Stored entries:
************

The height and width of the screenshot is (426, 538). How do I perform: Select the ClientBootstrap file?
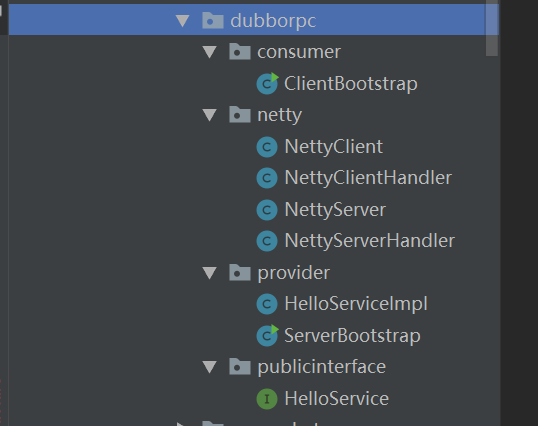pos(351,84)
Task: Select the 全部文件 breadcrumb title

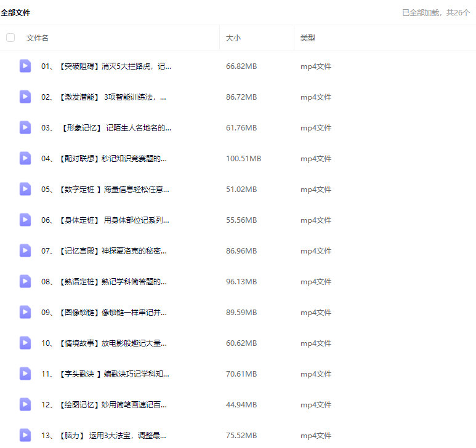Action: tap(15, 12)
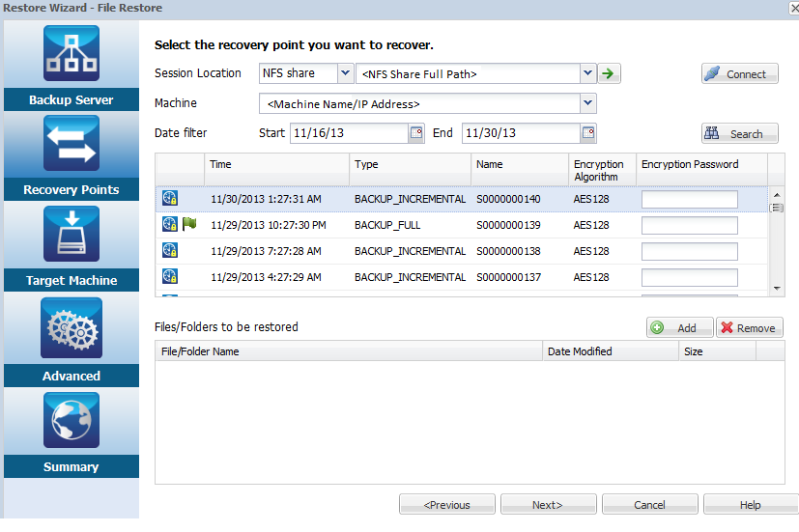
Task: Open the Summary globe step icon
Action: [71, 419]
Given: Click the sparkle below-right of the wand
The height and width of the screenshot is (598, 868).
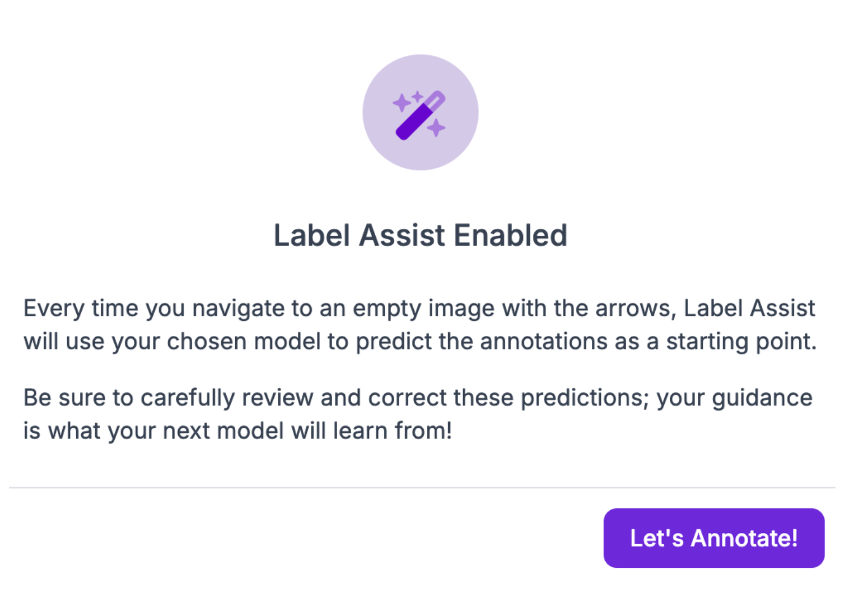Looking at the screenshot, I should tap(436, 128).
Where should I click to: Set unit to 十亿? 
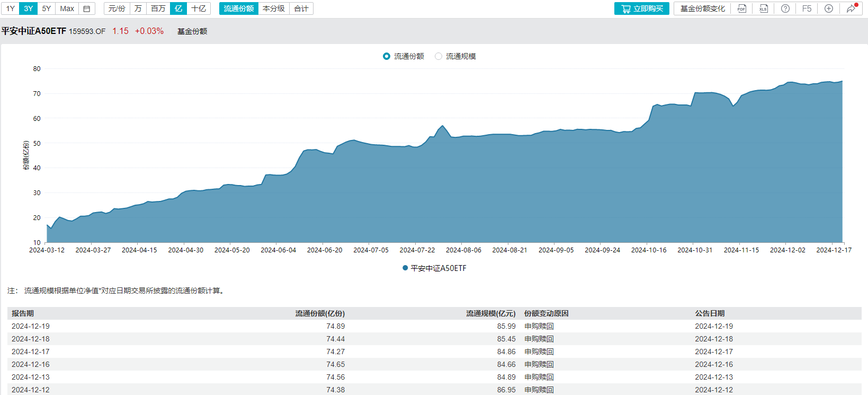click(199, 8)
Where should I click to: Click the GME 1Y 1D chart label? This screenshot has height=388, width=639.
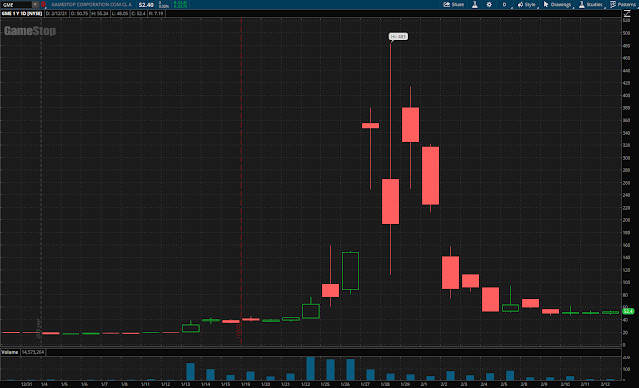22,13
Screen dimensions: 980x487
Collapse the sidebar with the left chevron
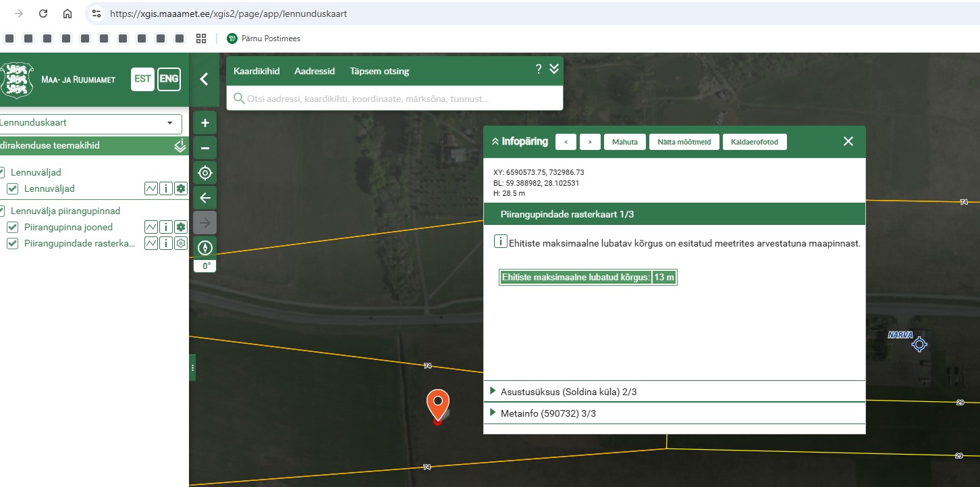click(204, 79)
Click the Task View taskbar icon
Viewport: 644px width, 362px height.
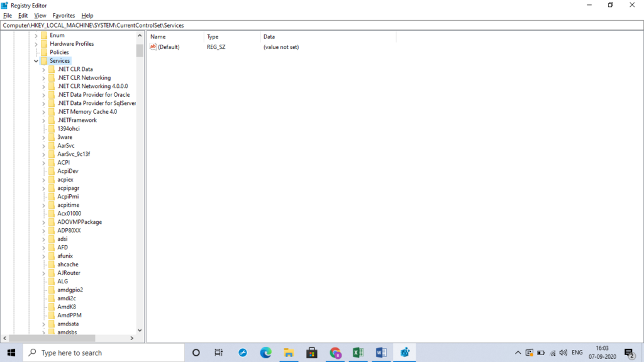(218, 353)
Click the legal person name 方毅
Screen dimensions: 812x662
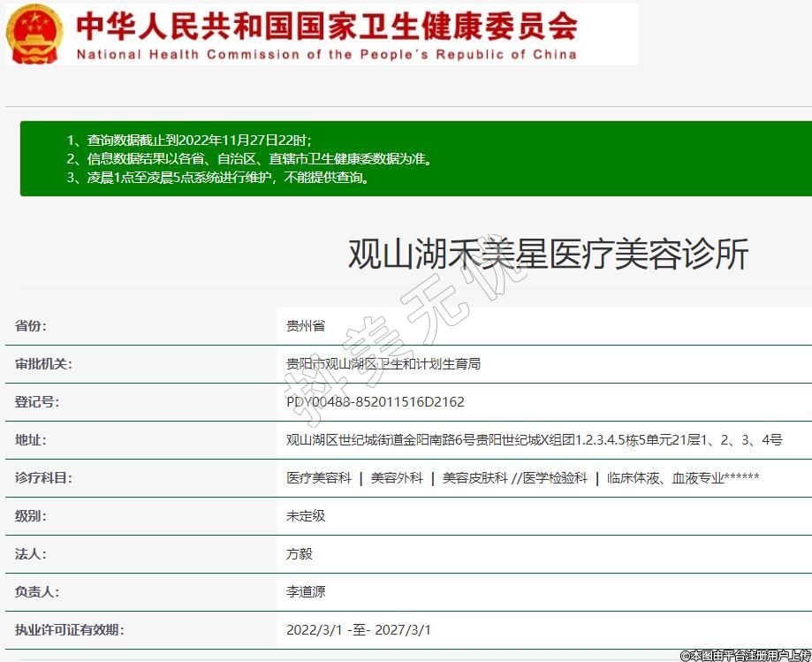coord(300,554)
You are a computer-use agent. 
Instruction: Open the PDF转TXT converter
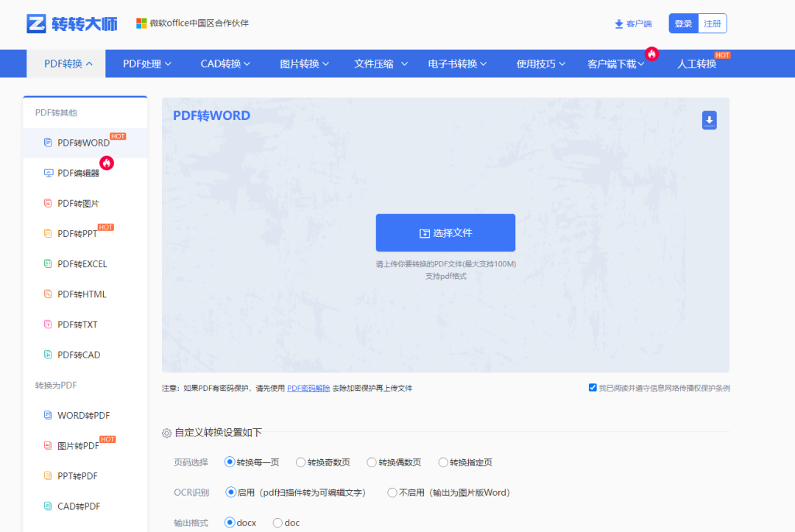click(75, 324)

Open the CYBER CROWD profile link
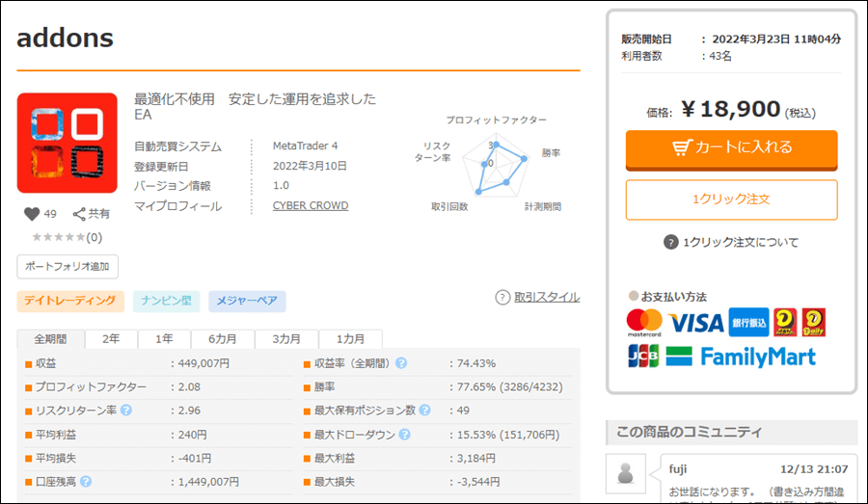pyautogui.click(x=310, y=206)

************

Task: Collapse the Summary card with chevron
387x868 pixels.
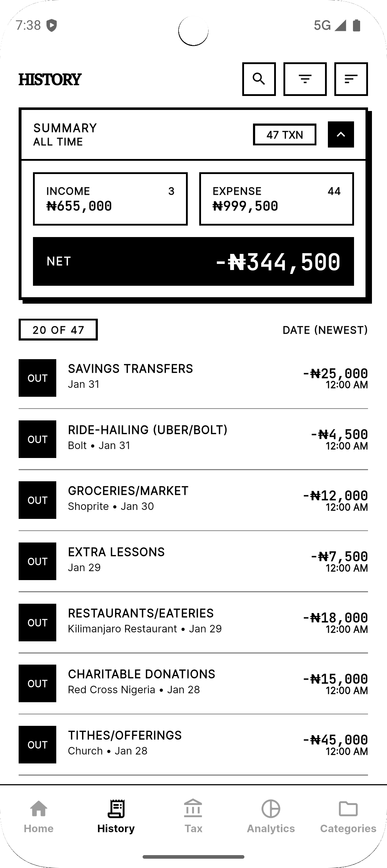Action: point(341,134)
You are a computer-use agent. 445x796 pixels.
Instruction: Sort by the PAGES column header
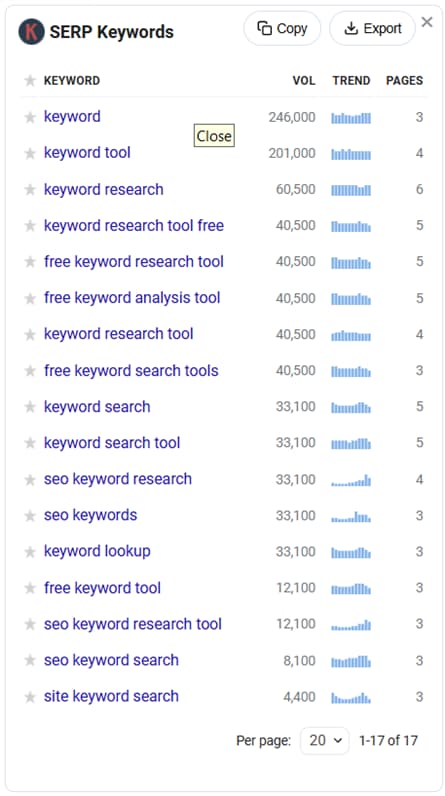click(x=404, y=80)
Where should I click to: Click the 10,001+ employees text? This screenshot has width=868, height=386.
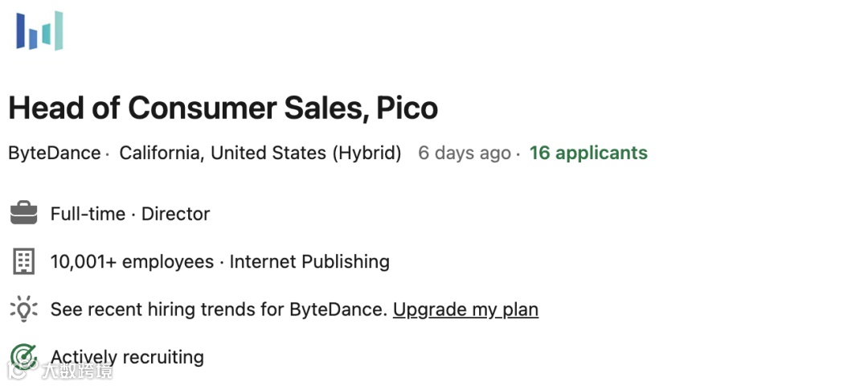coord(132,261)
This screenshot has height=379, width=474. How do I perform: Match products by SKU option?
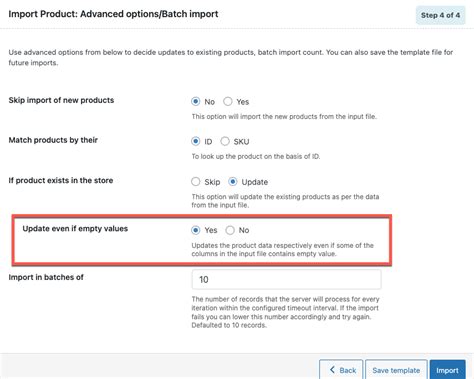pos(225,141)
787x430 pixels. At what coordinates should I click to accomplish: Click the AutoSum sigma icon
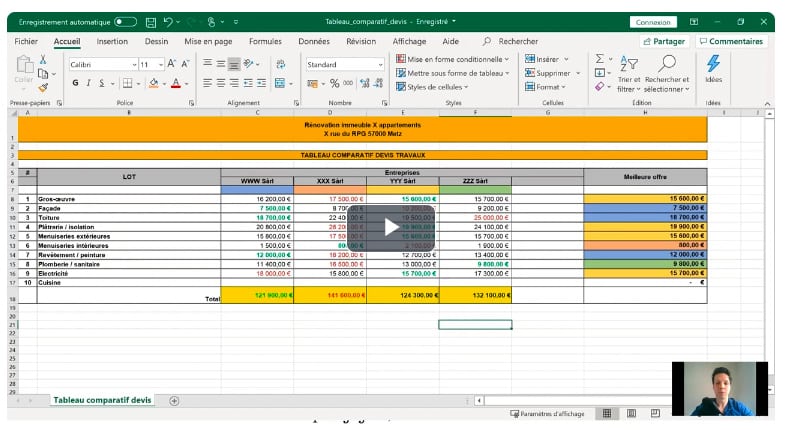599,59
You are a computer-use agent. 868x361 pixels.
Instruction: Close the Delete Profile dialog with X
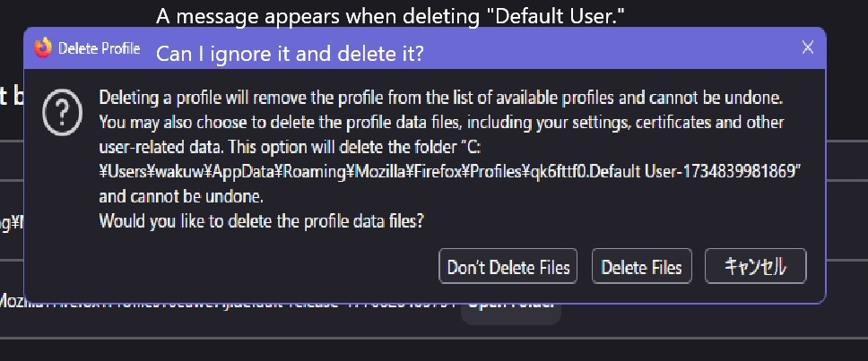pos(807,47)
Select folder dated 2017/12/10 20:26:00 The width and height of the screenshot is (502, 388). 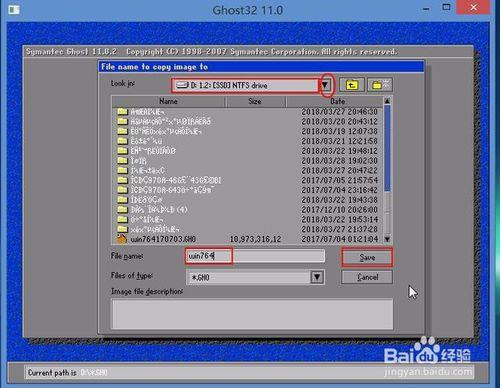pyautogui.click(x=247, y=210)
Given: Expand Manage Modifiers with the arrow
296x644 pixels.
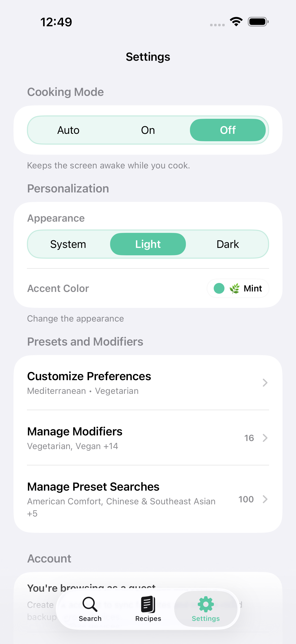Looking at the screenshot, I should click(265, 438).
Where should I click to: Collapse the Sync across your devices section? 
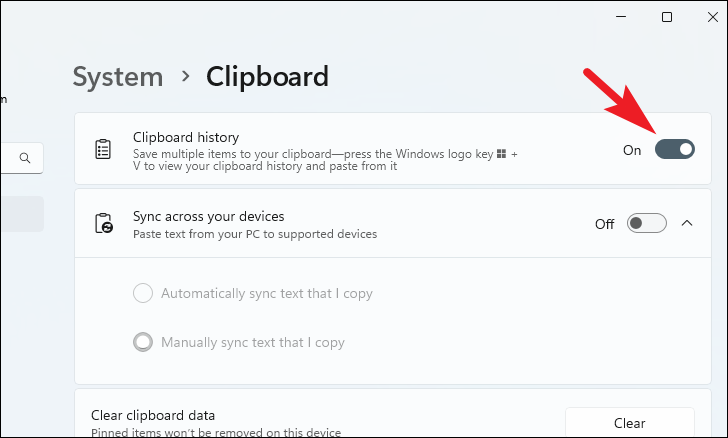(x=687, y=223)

************

◆ **Assignment**
Please give the number of lines above that include the string "Given", with nothing added.

◆ **Task response**
2